I think that it surveys the room and decides what advertisement would best suit the room rather than any one person. That's why It's being used in subways/train stations I guess, because people are standing around relatively still waiting for a train rather than buzzing past.

I don't think it's an invasion of privacy either for much the same reasons as you. Your height/gender etc. aren't really personal information, every time you go out in public you are choosing to put these aspects of yourself on display. Wether it be an artificial eye or a real eye I think it's much the same thing, they are just 'looking' at you.


----------



## Brian G Turner (Jul 18, 2010)

Doctor Crankenstein said:


> http://www.dailytech.com/Tokyos+Minority+Report+Ad+Boards+Scan+Viewers+Sex+and+Age/article19063.htm
> Personally I don't have a problem with it. It's the same  thing as targeted advertising on the internet. I don't  particularly understand people who complain about targeted advertising.  Wouldn't you rather see only the interesting and relevant advertising  instead of boring irrelevant rubbish?



The trouble is, much of this is done by wholesale tracking of individuals regardless.

People complain about "big brother CCTV cameras" but don't seem to realise how extensively Google especially tracks people online.

If you use Google, GMail, Google Checkout, for instance, they already know what you like, where you look for it, who your friends are, what you write in private, and even your credit card number.

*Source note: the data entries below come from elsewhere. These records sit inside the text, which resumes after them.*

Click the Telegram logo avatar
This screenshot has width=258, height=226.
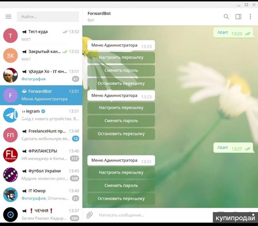tap(10, 115)
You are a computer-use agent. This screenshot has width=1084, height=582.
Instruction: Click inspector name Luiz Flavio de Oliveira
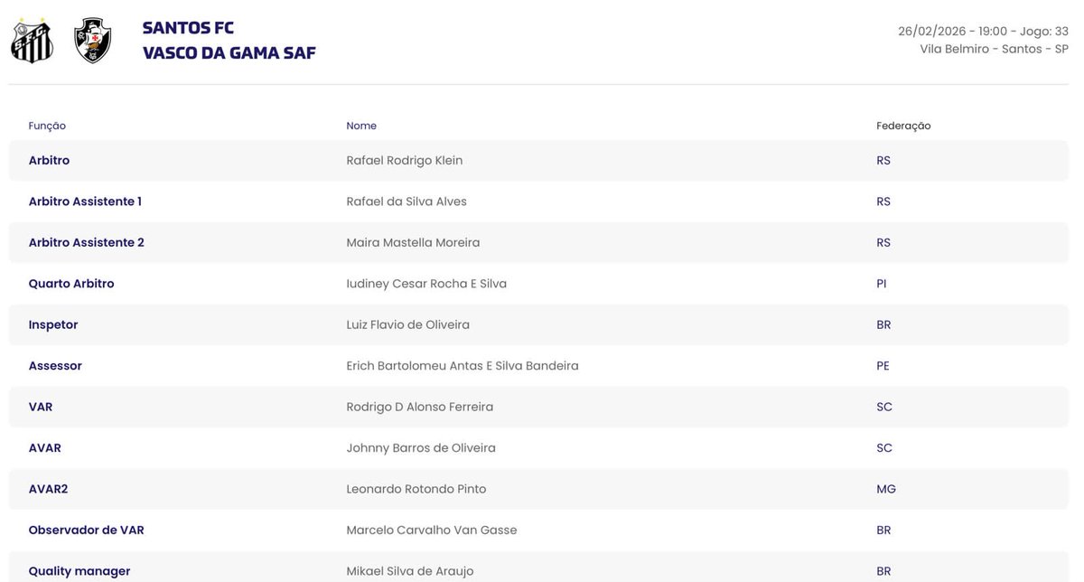pyautogui.click(x=407, y=324)
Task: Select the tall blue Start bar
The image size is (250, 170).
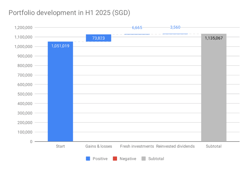Action: click(x=60, y=94)
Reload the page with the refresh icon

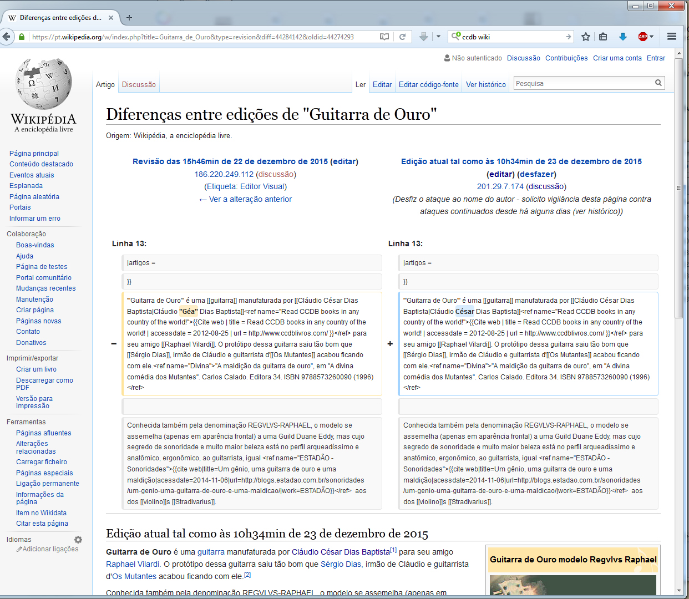tap(403, 37)
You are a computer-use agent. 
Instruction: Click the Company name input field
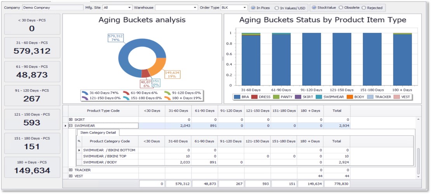tap(52, 7)
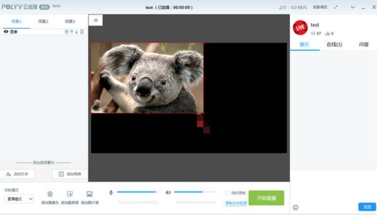Image resolution: width=377 pixels, height=215 pixels.
Task: Toggle the image layer eye visibility
Action: [x=6, y=32]
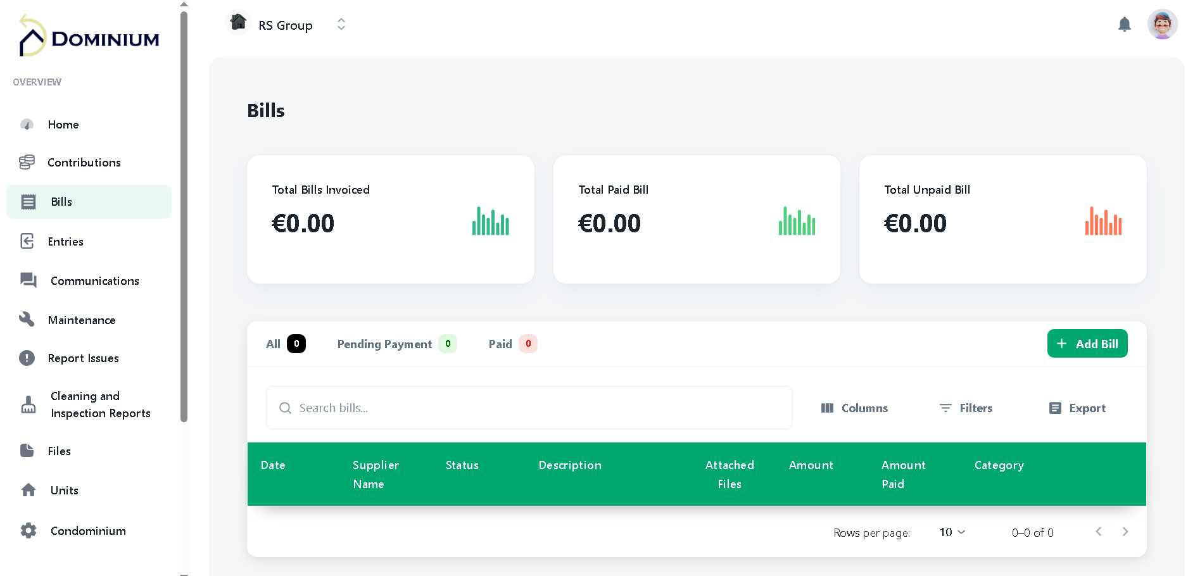Open Report Issues via the alert icon

(28, 358)
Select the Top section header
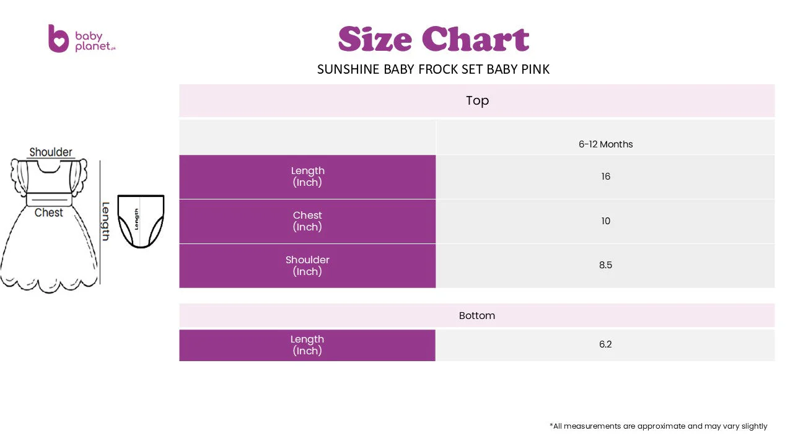 click(x=477, y=100)
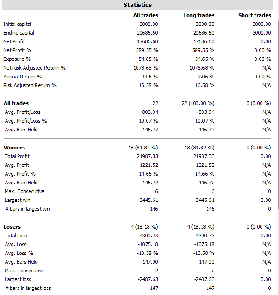Select the Long trades column header
The height and width of the screenshot is (295, 279).
pyautogui.click(x=199, y=15)
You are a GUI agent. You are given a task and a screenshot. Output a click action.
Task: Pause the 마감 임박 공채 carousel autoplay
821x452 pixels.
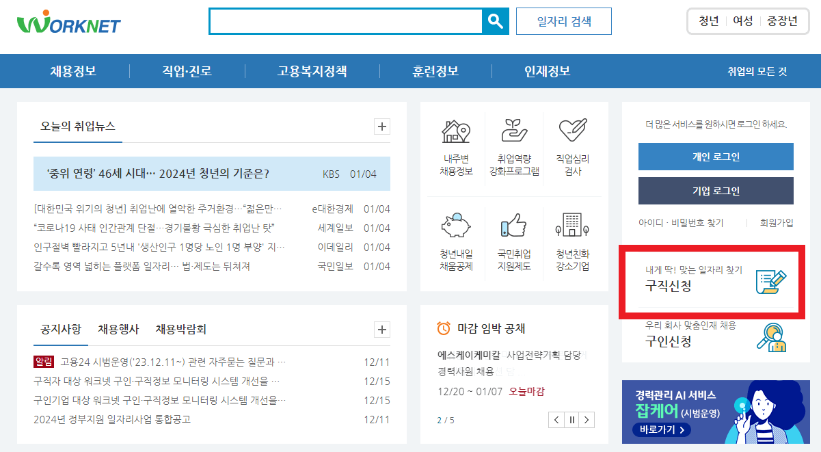[571, 419]
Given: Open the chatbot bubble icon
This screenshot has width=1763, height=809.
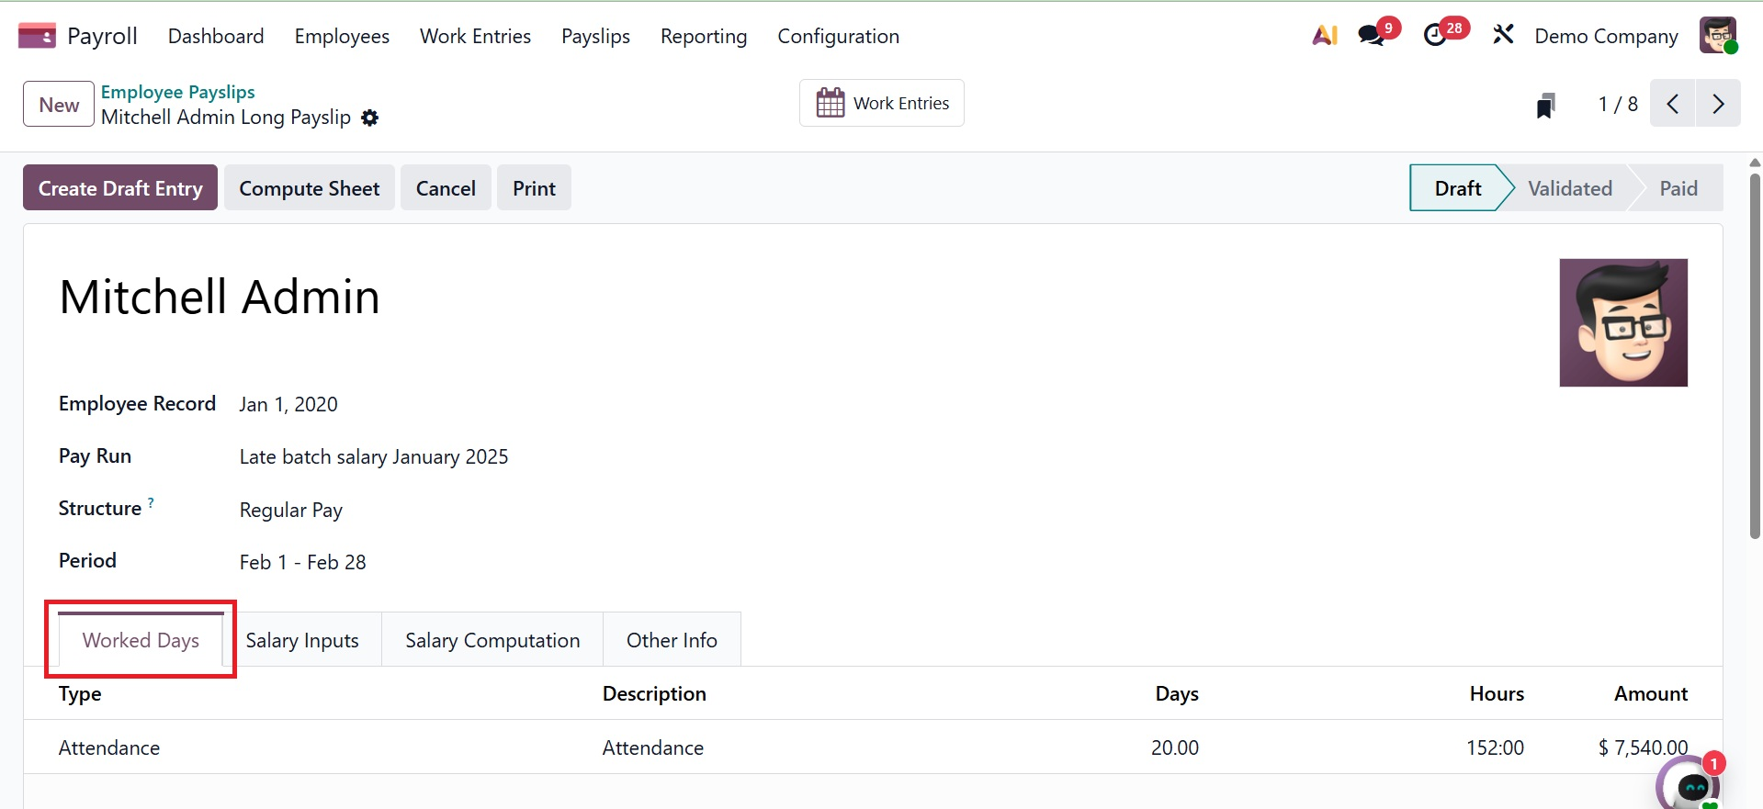Looking at the screenshot, I should coord(1691,786).
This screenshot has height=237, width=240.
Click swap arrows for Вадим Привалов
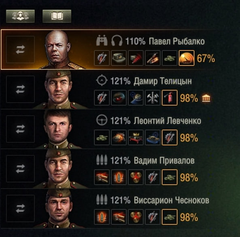coord(20,169)
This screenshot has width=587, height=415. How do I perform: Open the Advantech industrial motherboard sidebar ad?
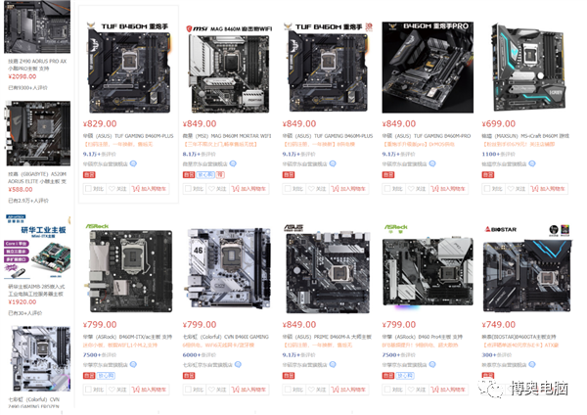coord(37,247)
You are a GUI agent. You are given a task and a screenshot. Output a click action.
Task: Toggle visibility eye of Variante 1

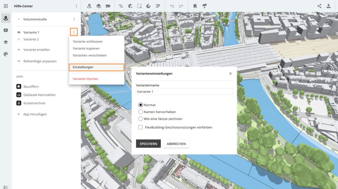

Somehow this is considered a "good thing" because Google are a "good company" - though how that figures as a billion dollar multinational I wouldn't know. If it were Microsoft doing it there would be far bigger protests - the irony being that Microsoft are actually less capable at data sorting.


----------



## Doctor Crankenstein (Jul 19, 2010)

> If it were Microsoft doing it there would be far bigger protests



Agreed.


----------